╔══

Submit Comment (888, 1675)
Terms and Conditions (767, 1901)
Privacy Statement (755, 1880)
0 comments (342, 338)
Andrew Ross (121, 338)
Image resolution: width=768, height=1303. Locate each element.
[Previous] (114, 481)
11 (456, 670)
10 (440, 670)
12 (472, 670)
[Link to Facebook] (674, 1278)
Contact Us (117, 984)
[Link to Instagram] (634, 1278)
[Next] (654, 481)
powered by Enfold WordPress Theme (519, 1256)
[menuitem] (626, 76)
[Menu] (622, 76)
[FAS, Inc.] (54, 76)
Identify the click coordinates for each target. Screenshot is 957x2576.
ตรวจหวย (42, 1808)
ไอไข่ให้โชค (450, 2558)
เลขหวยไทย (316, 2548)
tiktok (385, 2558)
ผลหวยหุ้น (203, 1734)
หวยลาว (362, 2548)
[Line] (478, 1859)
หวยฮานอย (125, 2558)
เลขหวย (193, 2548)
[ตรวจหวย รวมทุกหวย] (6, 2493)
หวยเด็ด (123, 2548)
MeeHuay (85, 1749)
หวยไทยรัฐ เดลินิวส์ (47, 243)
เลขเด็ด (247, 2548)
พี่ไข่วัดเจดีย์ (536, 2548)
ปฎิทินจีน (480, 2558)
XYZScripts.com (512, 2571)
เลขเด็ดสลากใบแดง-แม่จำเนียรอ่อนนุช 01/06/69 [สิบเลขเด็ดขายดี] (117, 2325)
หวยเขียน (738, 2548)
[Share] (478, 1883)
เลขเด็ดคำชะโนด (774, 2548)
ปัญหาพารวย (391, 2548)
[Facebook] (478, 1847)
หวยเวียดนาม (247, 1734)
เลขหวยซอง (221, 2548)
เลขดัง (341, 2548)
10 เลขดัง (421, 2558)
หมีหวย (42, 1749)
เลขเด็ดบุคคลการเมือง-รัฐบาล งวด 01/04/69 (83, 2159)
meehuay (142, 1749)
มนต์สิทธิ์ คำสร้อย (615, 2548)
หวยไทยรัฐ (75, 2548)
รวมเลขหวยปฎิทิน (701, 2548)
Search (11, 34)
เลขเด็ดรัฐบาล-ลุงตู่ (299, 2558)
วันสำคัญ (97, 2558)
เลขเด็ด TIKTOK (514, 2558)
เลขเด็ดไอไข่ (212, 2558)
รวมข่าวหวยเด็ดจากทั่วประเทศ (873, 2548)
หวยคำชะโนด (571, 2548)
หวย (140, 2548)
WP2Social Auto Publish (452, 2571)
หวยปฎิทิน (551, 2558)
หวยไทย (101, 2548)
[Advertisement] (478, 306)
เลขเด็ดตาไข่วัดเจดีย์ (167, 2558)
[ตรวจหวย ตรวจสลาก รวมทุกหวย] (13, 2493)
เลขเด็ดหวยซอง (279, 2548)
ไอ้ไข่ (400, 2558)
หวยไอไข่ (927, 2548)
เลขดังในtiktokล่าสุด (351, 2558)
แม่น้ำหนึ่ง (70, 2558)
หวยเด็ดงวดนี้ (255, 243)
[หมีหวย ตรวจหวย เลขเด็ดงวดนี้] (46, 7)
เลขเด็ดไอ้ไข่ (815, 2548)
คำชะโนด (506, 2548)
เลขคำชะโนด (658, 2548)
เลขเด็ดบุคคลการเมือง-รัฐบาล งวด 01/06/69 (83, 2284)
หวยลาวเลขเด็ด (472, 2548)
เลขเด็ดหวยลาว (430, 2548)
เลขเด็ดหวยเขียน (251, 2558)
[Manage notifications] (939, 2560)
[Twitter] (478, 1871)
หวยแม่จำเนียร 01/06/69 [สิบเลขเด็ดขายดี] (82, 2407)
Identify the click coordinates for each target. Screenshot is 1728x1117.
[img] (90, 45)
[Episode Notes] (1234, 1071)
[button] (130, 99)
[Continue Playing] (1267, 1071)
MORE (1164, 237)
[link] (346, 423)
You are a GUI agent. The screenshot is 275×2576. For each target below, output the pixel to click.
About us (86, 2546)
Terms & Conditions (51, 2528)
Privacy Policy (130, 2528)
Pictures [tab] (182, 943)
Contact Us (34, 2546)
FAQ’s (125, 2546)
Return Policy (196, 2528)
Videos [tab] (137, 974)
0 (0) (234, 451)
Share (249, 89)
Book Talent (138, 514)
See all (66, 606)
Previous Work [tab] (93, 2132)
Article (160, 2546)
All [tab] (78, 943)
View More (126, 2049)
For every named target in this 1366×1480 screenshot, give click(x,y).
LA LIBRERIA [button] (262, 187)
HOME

╚══

> _PROBLEM REQUIREMENTS_: Your task is to transcribe exactly the lines from the one with "Return Policy (196, 2528)" through the end of the data, both included, and nothing besides.

> _SOLUTION_:
Return Policy (196, 2528)
Videos [tab] (137, 974)
0 (0) (234, 451)
Share (249, 89)
Book Talent (138, 514)
See all (66, 606)
Previous Work [tab] (93, 2132)
Article (160, 2546)
All [tab] (78, 943)
View More (126, 2049)
For every named target in this 1366×1480 screenshot, give click(x,y).
LA LIBRERIA [button] (262, 187)
HOME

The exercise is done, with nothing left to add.